Document segment
Skip to content

ClickHouse

The @effect/sql-clickhouse package provides ClickHouse support for Effect SQL. ClickHouse is a column-oriented database optimized for analytics and OLAP (Online Analytical Processing) workloads.

Installation

bash
npm install @effect/sql @effect/sql-clickhouse

Basic Setup

typescript
import { Effect } from "effect"
import { SqlClient } from "@effect/sql"
import { ClickhouseClient } from "@effect/sql-clickhouse"

const DatabaseLive = ClickhouseClient.layer({
  host: "localhost",
  port: 8123,
  database: "analytics",
  username: "default",
  password: Redacted.make("")
})

const program = Effect.gen(function* () {
  const sql = yield* SqlClient.SqlClient
  const events = yield* sql`SELECT * FROM events LIMIT 100`
  return events
})

Effect.runPromise(program.pipe(Effect.provide(DatabaseLive)))

Configuration Options

typescript
import { Redacted, Duration } from "effect"

Dataset excerpt
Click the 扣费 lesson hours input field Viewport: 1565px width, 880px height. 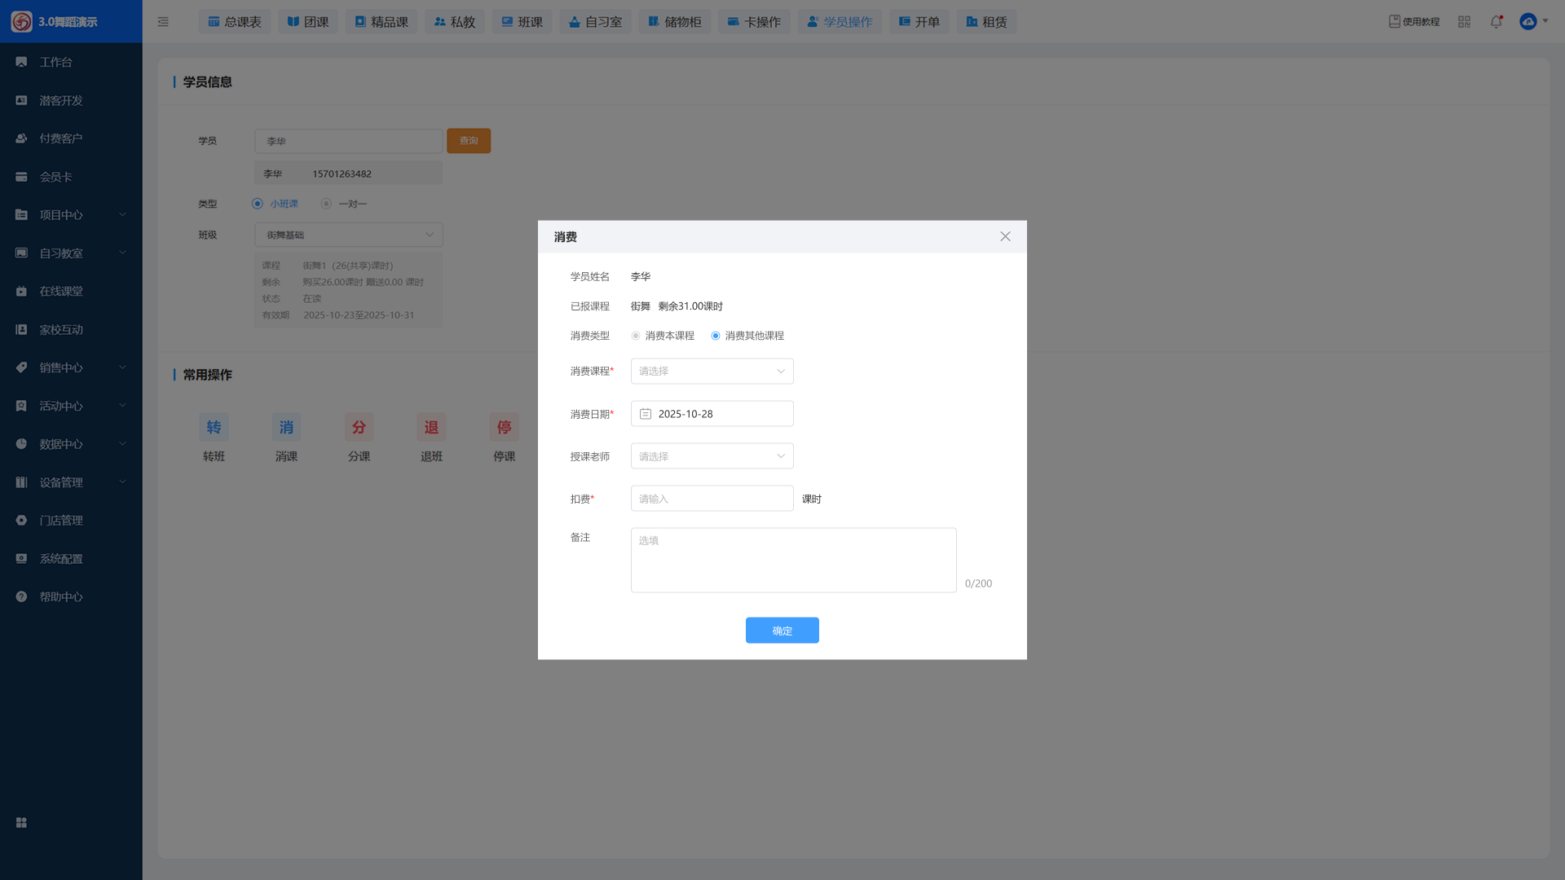(712, 499)
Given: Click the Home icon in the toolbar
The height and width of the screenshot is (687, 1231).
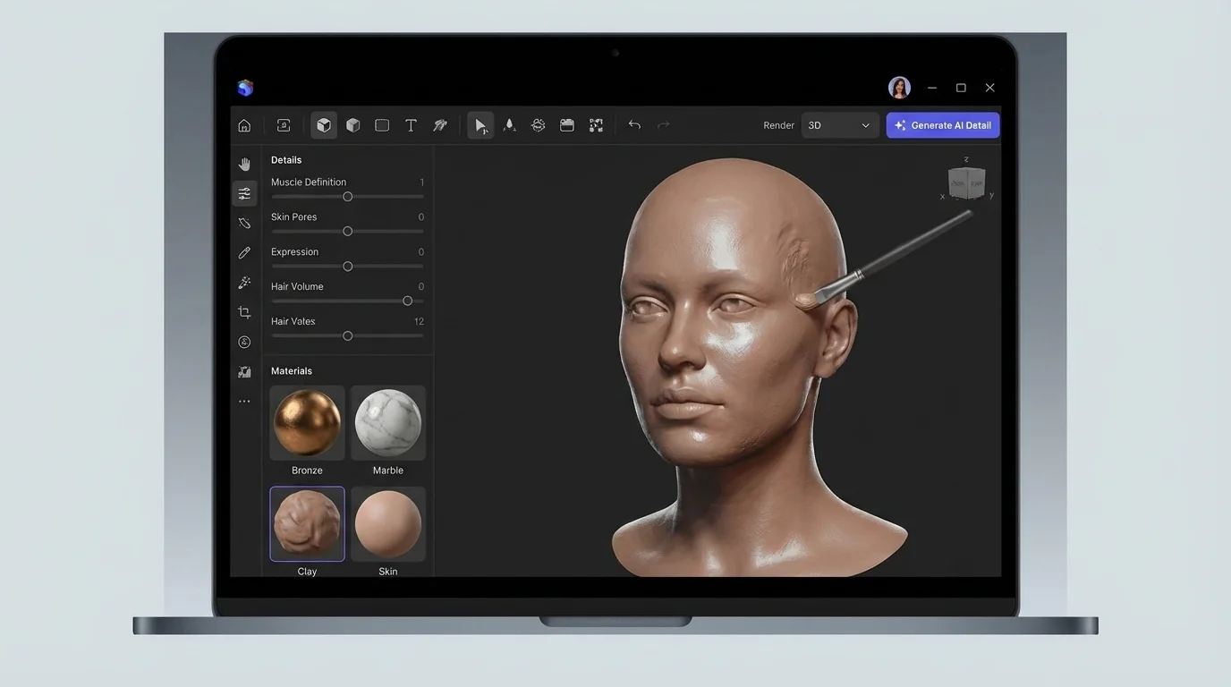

The task
In the ClickHouse setup page, take the passage from "const program = Effect.gen(function*" up to and including "Effect.runPromise(program.pipe(Effect.provide(DatabaseLive)))" and give it again with each "program" switched to "main".

Solution
const main = Effect.gen(function* () {
  const sql = yield* SqlClient.SqlClient
  const events = yield* sql`SELECT * FROM events LIMIT 100`
  return events
})

Effect.runPromise(main.pipe(Effect.provide(DatabaseLive)))